Wu returned from a visit to Washington last week, during which he exchanged ideas on Pyongyang's nuclear issue with his US counterparts.
Seoul-based MBC television station said Wu's immediate visit to Pyongyang after returning from Washington was aimed at passing on the results of his talks with his US counterpart and pushing for the resumption of the Six-Party Talks.
"Through a series of high-level consultations with the US and the Republic of Korea, China seems to better understand its position on the DPRK issue and is eager to push for every party involved to narrow their differences for an early resumption," said Wang Junsheng, a researcher on East Asian studies with the Chinese Academy of Social Sciences.
Coinciding with Wu's shuttle diplomacy, other parties involved in the Six-Party Talks are also engaging in exchanges on the nuclear issue.
On Monday, ROK top nuclear negotiator Cho Tae-yong led a delegation to Washington. During his five-day stay, Cho was scheduled to meet with his US counterpart Glyn Davies and other senior US officials, Arirang News in Seoul reported.
With Cho's Washington visit, discussions on resumption of the stalled denuclearization talks seem to be speeding up. Trilateral talks between the nuclear envoys of the ROK, the US and Japan are also scheduled for Wednesday in Washington. The talks are also fueling such hopes, said the report.
Yonhap News Agency said that the frequent communication about the Six-Party Talks is a sign that the talks may resume.
Meanwhile, US Vice-President Joe Biden will kick off his trip to China, Japan and the ROK later in November.

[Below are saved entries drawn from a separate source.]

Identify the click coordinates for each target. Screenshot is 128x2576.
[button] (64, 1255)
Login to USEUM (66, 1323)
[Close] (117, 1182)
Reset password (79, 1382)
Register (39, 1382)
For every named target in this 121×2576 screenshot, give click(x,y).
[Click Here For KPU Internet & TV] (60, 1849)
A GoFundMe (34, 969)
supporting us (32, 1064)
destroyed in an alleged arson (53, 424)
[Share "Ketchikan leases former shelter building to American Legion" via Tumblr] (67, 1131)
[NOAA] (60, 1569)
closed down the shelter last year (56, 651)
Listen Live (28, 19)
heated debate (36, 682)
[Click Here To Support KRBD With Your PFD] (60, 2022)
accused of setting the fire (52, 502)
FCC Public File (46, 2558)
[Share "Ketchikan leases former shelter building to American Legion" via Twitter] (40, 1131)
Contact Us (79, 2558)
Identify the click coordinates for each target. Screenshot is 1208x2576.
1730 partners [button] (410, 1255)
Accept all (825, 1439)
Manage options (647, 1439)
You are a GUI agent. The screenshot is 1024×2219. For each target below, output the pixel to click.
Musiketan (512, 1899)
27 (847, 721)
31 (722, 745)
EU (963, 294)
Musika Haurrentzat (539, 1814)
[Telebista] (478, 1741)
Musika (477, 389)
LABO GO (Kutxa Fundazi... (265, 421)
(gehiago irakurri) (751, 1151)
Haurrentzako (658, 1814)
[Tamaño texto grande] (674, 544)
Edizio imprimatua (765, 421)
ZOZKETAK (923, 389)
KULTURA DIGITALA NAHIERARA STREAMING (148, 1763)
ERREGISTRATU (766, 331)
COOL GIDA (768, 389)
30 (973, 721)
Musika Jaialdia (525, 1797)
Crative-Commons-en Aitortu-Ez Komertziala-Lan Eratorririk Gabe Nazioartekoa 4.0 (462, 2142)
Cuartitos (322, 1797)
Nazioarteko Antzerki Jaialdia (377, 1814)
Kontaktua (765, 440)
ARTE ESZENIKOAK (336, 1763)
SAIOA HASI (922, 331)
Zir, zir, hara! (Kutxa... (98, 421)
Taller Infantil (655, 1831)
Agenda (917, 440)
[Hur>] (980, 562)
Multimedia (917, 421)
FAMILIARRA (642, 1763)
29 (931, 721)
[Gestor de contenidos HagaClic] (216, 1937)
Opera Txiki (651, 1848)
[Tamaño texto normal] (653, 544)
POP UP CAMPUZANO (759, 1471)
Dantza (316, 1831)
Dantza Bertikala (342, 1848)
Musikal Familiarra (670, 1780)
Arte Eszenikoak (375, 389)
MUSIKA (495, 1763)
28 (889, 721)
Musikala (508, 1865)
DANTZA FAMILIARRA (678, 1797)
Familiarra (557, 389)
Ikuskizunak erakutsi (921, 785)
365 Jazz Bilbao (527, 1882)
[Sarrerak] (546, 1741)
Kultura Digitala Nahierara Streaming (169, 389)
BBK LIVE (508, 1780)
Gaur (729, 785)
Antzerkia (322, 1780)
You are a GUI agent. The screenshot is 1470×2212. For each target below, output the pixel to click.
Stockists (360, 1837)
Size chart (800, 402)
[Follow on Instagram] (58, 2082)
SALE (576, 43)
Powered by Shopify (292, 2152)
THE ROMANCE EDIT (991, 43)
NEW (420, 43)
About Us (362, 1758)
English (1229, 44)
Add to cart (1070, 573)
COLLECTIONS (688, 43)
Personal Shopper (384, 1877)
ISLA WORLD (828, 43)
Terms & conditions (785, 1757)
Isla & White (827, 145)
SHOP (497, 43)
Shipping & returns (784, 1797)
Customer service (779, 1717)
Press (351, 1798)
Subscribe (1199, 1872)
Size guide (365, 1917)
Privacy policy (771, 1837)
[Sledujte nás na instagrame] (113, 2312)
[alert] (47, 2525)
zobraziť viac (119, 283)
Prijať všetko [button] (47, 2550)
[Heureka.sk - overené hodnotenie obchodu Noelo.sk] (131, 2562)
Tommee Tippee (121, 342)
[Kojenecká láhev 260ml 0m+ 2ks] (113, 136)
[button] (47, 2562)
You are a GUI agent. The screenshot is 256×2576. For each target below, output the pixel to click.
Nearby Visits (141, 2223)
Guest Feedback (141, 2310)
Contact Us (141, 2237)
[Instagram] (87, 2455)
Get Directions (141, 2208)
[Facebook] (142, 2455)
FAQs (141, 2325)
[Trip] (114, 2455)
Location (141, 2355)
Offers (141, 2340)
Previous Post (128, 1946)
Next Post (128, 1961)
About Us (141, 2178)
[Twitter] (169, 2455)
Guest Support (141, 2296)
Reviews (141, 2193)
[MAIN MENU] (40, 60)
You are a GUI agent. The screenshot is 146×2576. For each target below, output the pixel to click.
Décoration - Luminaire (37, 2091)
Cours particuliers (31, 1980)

"But the differences between Pyongyang and Washington as well as its allies including Seoul are still hard to bridge," said Wang.
In August, Pyongyang expressed its willingness to resume the Six-Party Talks during a meeting between Kim Yong-nam, president of the Presidium of the Supreme People's Assembly, and former US president Jimmy Carter.
While the DPRK called for the reopening of talks without any conditions, the US and the ROK have demanded Pyongyang take steps to prove it is serious about denuclearization.
It will be difficult for the talks to resume until Pyongyang takes action to make other parties believe that the resumption will not result in a new round of nuclear tests and missile launches, said Zhu Feng, a professor on global affairs at Peking University.
"Violating its previous guarantees, Pyongyang has run out of trust from other countries in the Six-Party Talks. It cannot be accepted that Pyongyang will abandon its guarantees again when the talks are resumed," he said.
In a joint statement in 2005, the DPRK promised to abandon its nuclear weapons and existing nuclear programs. But Pyongyang conducted its third nuclear test in February, after launching a rocket in December.
At a news conference on Tuesday, Foreign Ministry spokesman Hong Lei urged all sides to return to their positions in the 2005 joint statement.
All parties should set a suitable threshold for direct dialogues and put the addressing of the issue on a track that is sustainable, irreversible and conducive to trust-building, said the spokesperson.
Despite the difficulties, Wang still holds a positive attitude toward the resumption of the talks.
"All parties understand that the talks offer a practical channel for communication on the nuclear issue on the Korean Peninsula. The situation on the peninsula may become worse without this mechanism," he added.